* **Problem to solve**
With the records in front of you, set every one of them down exactly.

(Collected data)
•••••

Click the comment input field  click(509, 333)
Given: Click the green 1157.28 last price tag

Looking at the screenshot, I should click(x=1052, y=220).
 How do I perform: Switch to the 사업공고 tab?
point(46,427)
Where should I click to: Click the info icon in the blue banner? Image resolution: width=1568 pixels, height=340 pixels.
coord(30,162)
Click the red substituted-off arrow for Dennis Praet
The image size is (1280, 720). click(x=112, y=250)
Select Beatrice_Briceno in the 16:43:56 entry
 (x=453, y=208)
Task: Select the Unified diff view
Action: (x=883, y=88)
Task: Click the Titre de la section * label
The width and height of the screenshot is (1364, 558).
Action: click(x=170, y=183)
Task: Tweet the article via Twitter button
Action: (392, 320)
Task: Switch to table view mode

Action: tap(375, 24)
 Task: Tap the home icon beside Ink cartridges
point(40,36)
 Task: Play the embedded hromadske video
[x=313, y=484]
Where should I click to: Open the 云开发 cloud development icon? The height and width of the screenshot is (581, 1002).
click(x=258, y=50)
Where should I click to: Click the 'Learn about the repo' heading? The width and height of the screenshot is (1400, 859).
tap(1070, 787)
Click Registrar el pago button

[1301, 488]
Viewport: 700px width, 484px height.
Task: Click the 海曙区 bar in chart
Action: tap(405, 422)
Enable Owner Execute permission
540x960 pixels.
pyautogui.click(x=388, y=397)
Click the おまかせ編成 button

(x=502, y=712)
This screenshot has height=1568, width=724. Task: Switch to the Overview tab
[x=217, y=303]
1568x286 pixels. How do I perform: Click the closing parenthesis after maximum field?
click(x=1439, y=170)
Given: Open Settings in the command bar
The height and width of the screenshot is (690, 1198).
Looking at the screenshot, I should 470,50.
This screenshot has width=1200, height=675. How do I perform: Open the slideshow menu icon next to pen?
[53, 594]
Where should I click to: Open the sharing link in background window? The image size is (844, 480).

•••••

* **Exercise response**
Click the comment input field  click(509, 333)
Given: Click the green 1157.28 last price tag

Looking at the screenshot, I should click(x=1052, y=220).
 How do I perform: Switch to the 사업공고 tab?
point(46,427)
Where should I click to: Click the info icon in the blue banner? Image resolution: width=1568 pixels, height=340 pixels.
coord(30,162)
Click the red substituted-off arrow for Dennis Praet
The image size is (1280, 720). click(x=112, y=250)
Select Beatrice_Briceno in the 16:43:56 entry
 (x=453, y=208)
Task: Select the Unified diff view
Action: (x=883, y=88)
Task: Click the Titre de la section * label
The width and height of the screenshot is (1364, 558).
Action: click(x=170, y=183)
Task: Tweet the article via Twitter button
Action: (392, 320)
Task: Switch to table view mode

Action: tap(375, 24)
 Task: Tap the home icon beside Ink cartridges
point(40,36)
 Task: Play the embedded hromadske video
[x=313, y=484]
Where should I click to: Open the 云开发 cloud development icon? The height and width of the screenshot is (581, 1002).
click(x=258, y=50)
Where should I click to: Click the 'Learn about the repo' heading? The width and height of the screenshot is (1400, 859).
tap(1070, 787)
Click Registrar el pago button

[1301, 488]
Viewport: 700px width, 484px height.
Task: Click the 海曙区 bar in chart
Action: tap(405, 422)
Enable Owner Execute permission
540x960 pixels.
pyautogui.click(x=388, y=397)
Click the おまかせ編成 button

(x=502, y=712)
This screenshot has height=1568, width=724. Task: Switch to the Overview tab
[x=217, y=303]
1568x286 pixels. How do I perform: Click the closing parenthesis after maximum field?
click(x=1439, y=170)
Given: Open Settings in the command bar
The height and width of the screenshot is (690, 1198).
Looking at the screenshot, I should 470,50.
This screenshot has width=1200, height=675. How do I perform: Open the slideshow menu icon next to pen?
[53, 594]
Where should I click to: Open the sharing link in background window? The image size is (844, 480).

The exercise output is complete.